# Ask a social worker



## fluffosaur

Deleted


----------



## MonkeyLex

fluffosaur said:


> Hi everybody :flower:
> 
> I work as a social worker within the adoption service and I'm happy to answer your questions about the process. I carry out assessments of prospective adopters and assist in the home finding (matching) process.
> 
> Sometimes it can help to have "insider" knowledge, particularly if you are worried that you might not qualify (you probably will!)
> 
> If you want to ask me a direct question then feel free to PM me; I'll try and get back to you asap.
> 
> ~ fluffosaur :coffee:

How likely is it that a single gay woman would be accepted for adoption and be matched with a child? Please be honest.


----------



## Abz1982

I have been thinking about Adoption as I do want other children, but I lost a lot of blood during labour and they had a lot of trouble stopping it - I dont want the same or worse to happen if I have another and for something bad to happen to me. 

But........How likely is it that an unmarried couple who already have a biological child would be able to adopt? We both have decent jobs etc, and an extended family who have experience with children. But we both work Full time. Would that count against us? 

Also.......MIL used to be guardian of her other grandson (DIL was a drug addict and kids were taken off her) and his brother (not bio relation to her) and the child made allegations against her - found to be totally untrue - but she is sure that these are on some record about her in the social work dept locally - would be our dept as the children were from our city, but she is in another region so was handled by 2 councils. Would this affect anything?


----------



## glitterqueen

Hi
I have recently been approved as a single adoptor- If I want my boyfriend to move in etc how soon should i tell the social worker and will i then have to wait another 3 years until he goes through the hole process like i did?


----------



## glitterqueen

Abz1982 said:


> I have been thinking about Adoption as I do want other children, but I lost a lot of blood during labour and they had a lot of trouble stopping it - I dont want the same or worse to happen if I have another and for something bad to happen to me.
> 
> But........How likely is it that an unmarried couple who already have a biological child would be able to adopt? We both have decent jobs etc, and an extended family who have experience with children. But we both work Full time.
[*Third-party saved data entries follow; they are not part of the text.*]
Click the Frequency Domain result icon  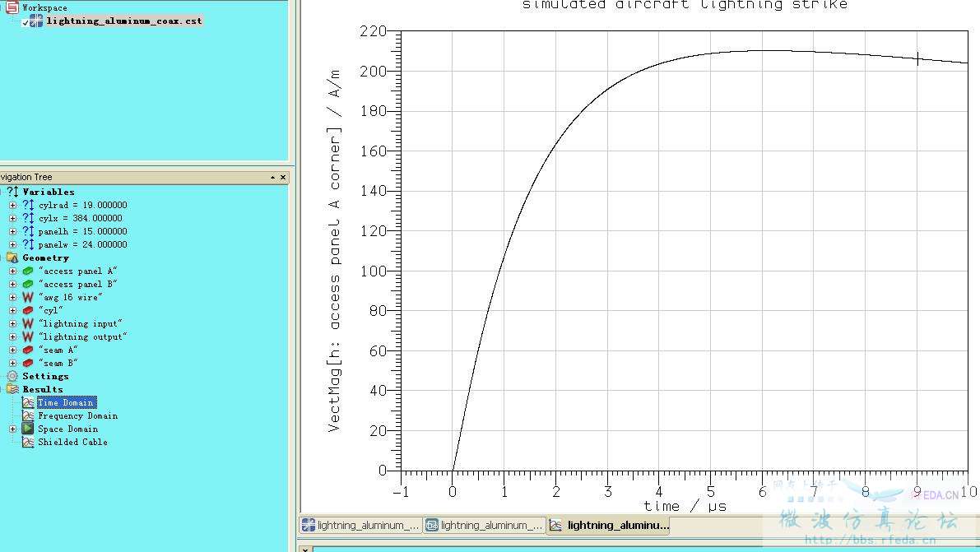[x=28, y=415]
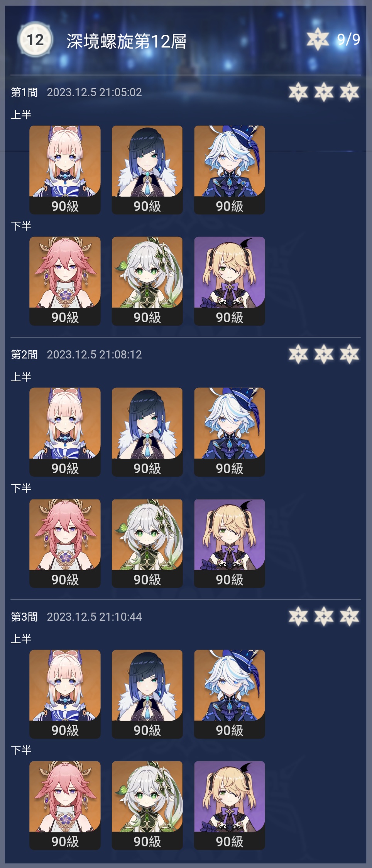Click the 下半 label under 第2間
The width and height of the screenshot is (372, 868).
coord(21,488)
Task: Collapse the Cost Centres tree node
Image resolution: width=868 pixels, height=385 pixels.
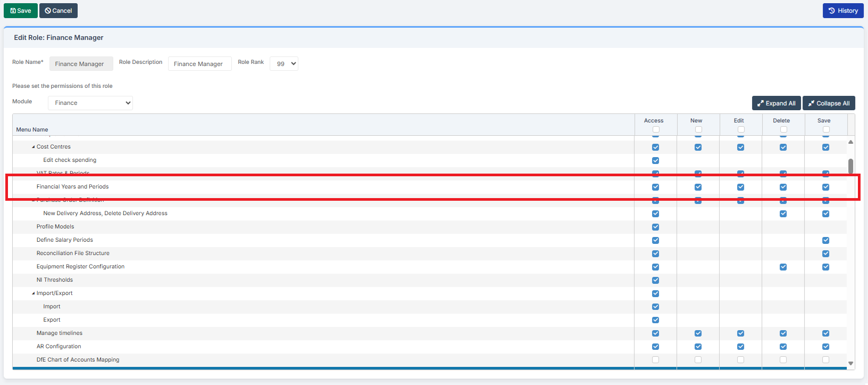Action: click(x=34, y=147)
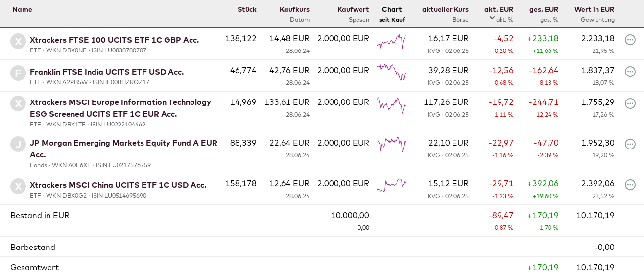Open Xtrackers FTSE 100 UCITS ETF link
This screenshot has height=274, width=644.
point(114,40)
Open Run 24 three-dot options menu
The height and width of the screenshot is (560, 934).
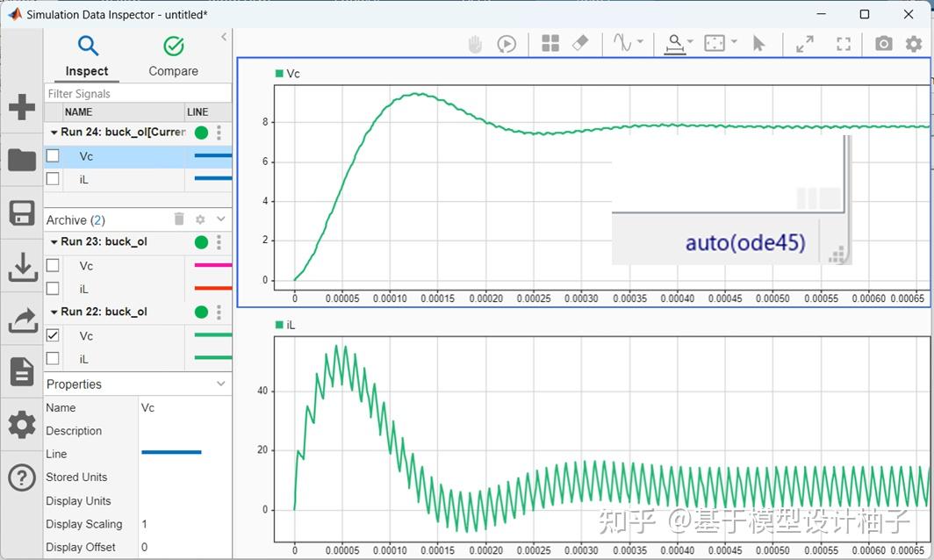point(219,133)
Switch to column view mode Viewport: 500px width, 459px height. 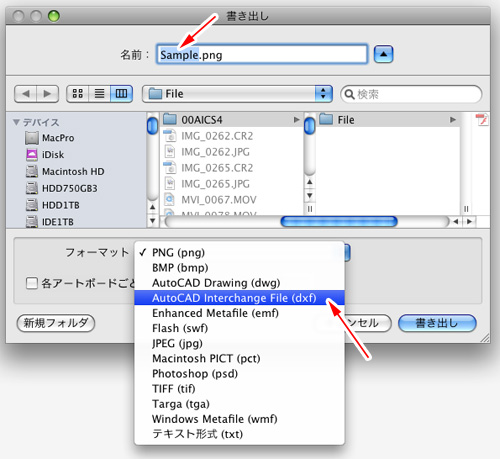click(121, 94)
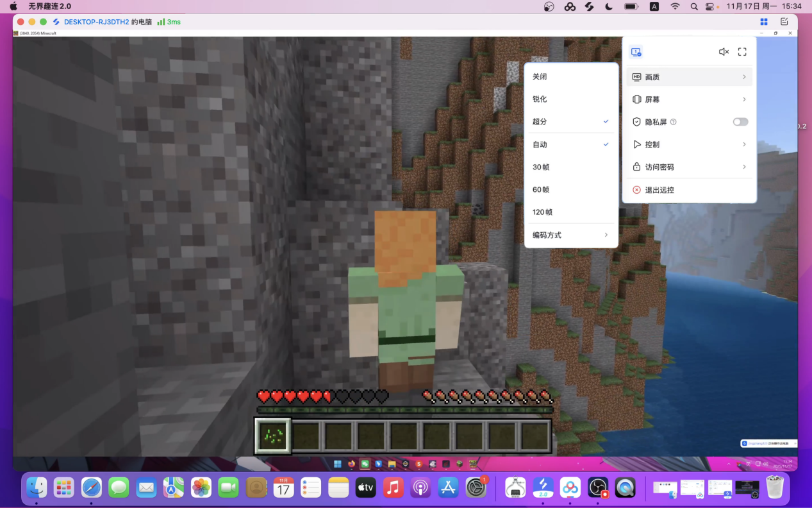The width and height of the screenshot is (812, 508).
Task: Open the App Store from the Dock
Action: (448, 488)
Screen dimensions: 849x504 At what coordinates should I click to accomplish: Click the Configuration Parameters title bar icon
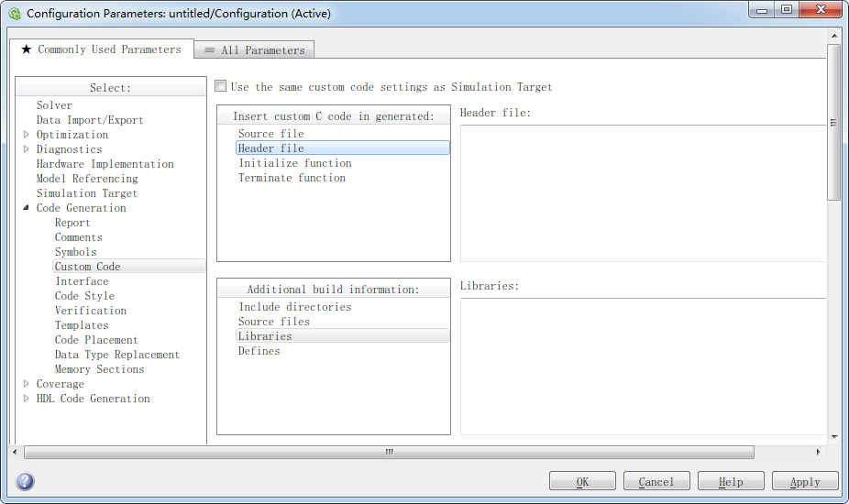(x=14, y=14)
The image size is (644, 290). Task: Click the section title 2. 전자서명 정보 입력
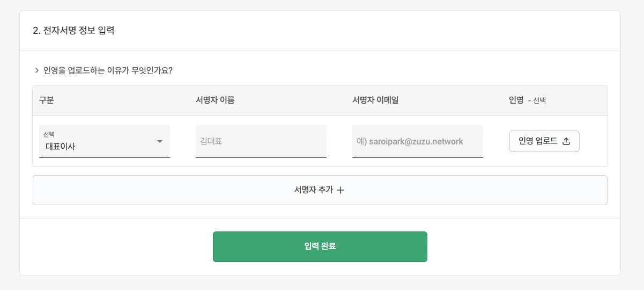click(x=73, y=31)
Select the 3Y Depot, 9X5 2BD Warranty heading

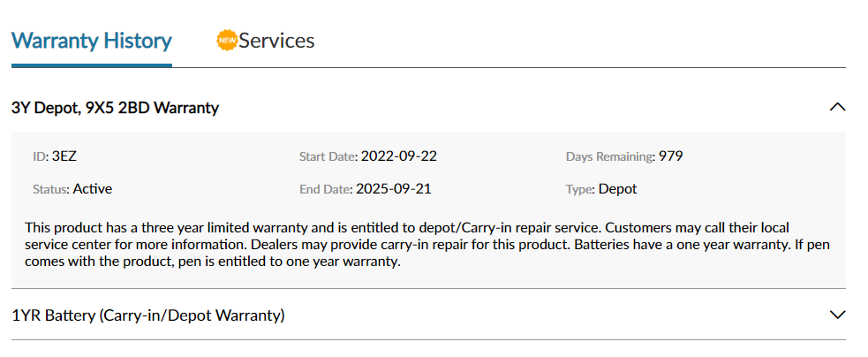coord(115,108)
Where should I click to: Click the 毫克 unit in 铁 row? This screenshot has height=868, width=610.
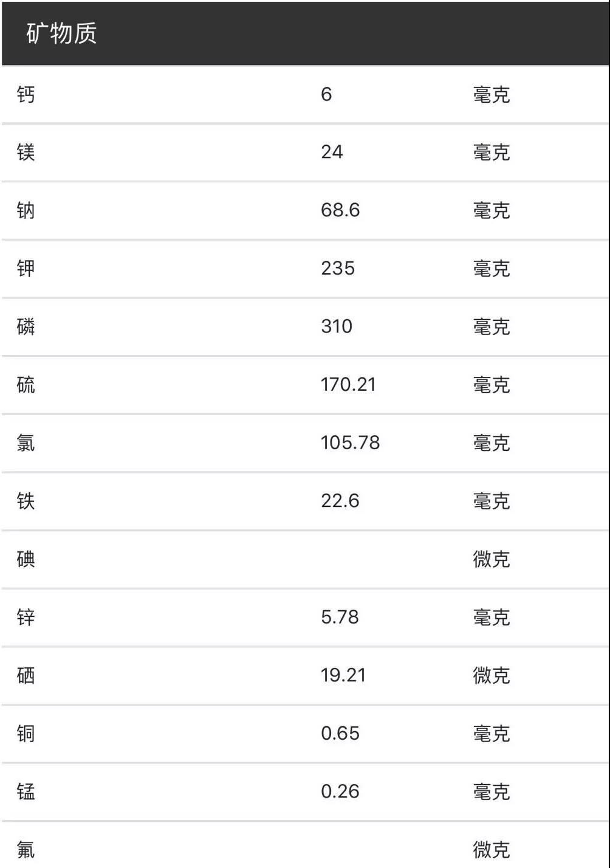(491, 501)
Would that count against us?
> 
> Also.......MIL used to be guardian of her other grandson (DIL was a drug addict and kids were taken off her) and his brother (not bio relation to her) and the child made allegations against her - found to be totally untrue - but she is sure that these are on some record about her in the social work dept locally - would be our dept as the children were from our city, but she is in another region so was handled by 2 councils. Would this affect anything?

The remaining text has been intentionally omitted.